Both workarounds try to twist basic aspects of HTTP caching to get control that it was never designed to provide, and it shows. There has to be a better way!

Specifying Cache Keys in Headers

Rather than serving up stale content or convoluted URLs, there’s a way to mark a response delivered from the web server according to what ingredients went into it. It’s sort of like putting a lot number on the responses—except you can add more than one. To invalidate the cache, the CMS specifies the “keys” that have changed.

The technology works like this (using Drupal in this case):

  1. A visitor goes to the front page of the site.

  2. The response contains nodes 1 and 16, so it gets a header:
    Surrogate-Key: front node-1 node-16

  3. An editor for the site alters node 16, and this causes invalidation of any responses where the Surrogate-Key header contained “node-16”, which includes the front page.

  4. A new visitor comes to the site and sees the front page instantly updated with the new node 16 content.

Hard in Most Places, Easy on Pantheon

Getting this working traditionally required a lot of steps:

  1. Setting up a reverse proxy cache (like Varnish) or an edge that includes CDN functionality (like Fastly). Proxy software may also require an extension like xkey.

  2. Configuring or coding the addition of Surrogate-Key headers in responses.

  3. Coding to respond to content changes and invalidate the appropriate keys.

  4. API or firewall configuration to allow the CMS to make invalidation requests.

And, because of all the services and integrations, this approach only gets us to fast, fresh, simple (pick two). This is better than just fast vs. fresh, but what if we could automate the complexity away and get the best of all worlds?

To make this a reality, we’ve built a plugin (for WordPress) and a module (for Drupal) that—when used on the Pantheon platform—handle everything above:

This approach works by using the built-in cache keying in WordPress/Drupal and integrating it with Pantheon’s container grid and Global CDN.

Smart Cache Keys: Not Quite a Web Standard

Unfortunately, there’s limited standardization in the world of HTTP for explicitly invalidating cached content. But, the situation isn’t too divergent; the Varnish Surrogate-Key approach is functionally identical to other implementations (where they exist).

So, this functionality on Pantheon’s Global CDN is similar to alternative services and open-source tools, but it’s not something a site owner can simply expect on every CDN or proxy cache. Using those other tools also requires manual setup and integration.

Uptime Advantages, Too!

Mostly, we’ve talked about the benefits of Surrogate-Key in terms of achieving fast, fresh content, but the approach also helps boost uptime. The internet is a noisy place, and backbones, peering relationships, and origins can all have issues from time to time. By storing content for a long time in a site’s CDN (and explicitly invalidating or purging it only when necessary), the CDN will happily “hit” far more often—including when a deeper level of infrastructure is having issues. When there’s a problem, this can make the difference between having a read-only site available to visitors versus nothing at all.
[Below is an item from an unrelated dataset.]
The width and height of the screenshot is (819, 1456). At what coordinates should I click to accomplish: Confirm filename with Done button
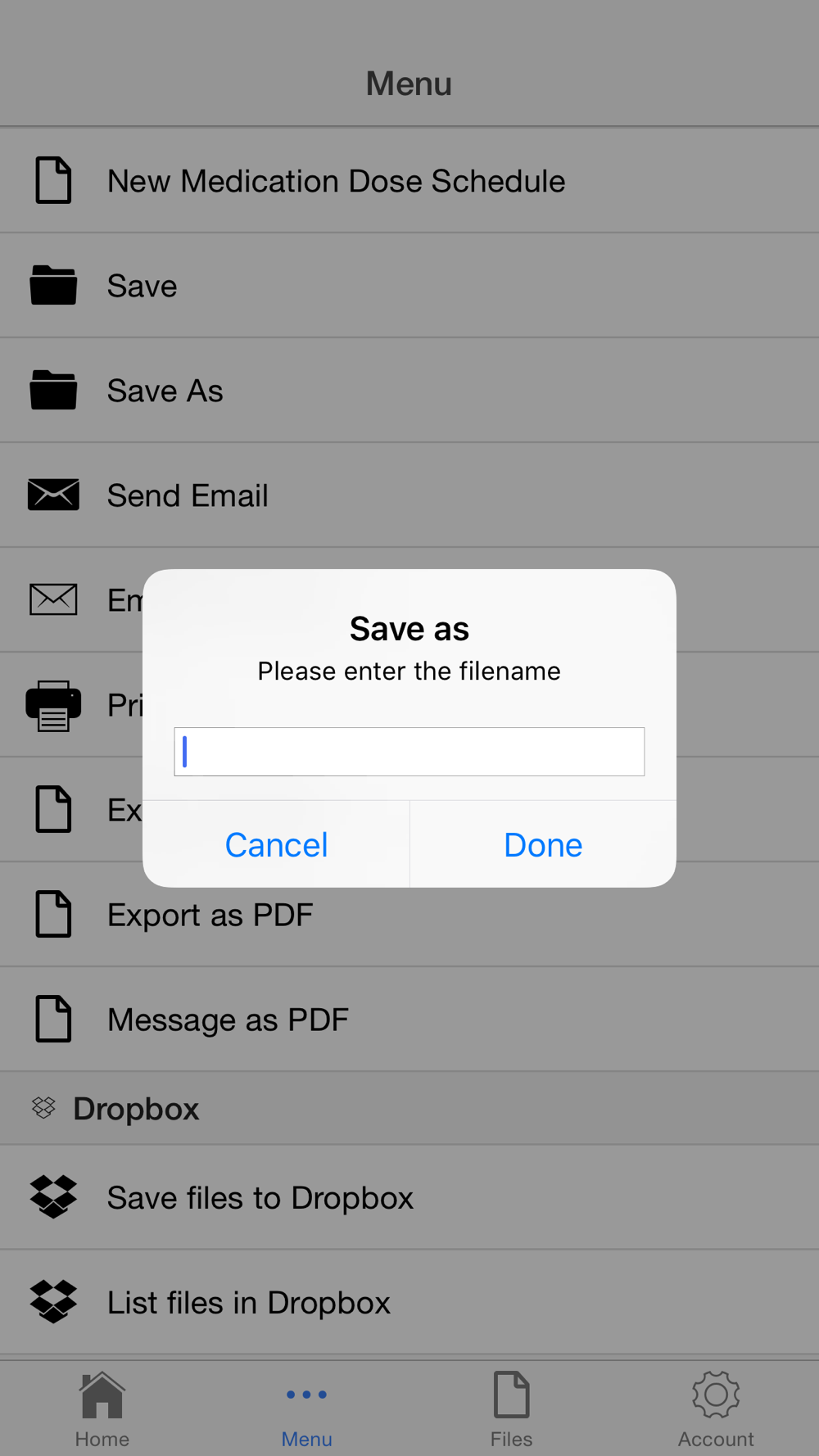tap(543, 844)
Taking a Holistic Approach

Edge optimizations tend to stack well. Faster HTTPS negotiation, higher hit rates, and optimized protocols (like HTTP/2) all work together to get pages displayed faster (time to first paint, or TTFP) on the devices of site visitors.

But, it’s easy to over-focus on particular optimizations. Using granular cache keys is a way to take a site from “good” to “great,” but it’s always a good idea to run a fresh analysis every time a site has major changes (both for optimizations and other changes). This will ensure that, at every step, you’re focused on the biggest possible improvement—or at least the lowest-hanging fruit.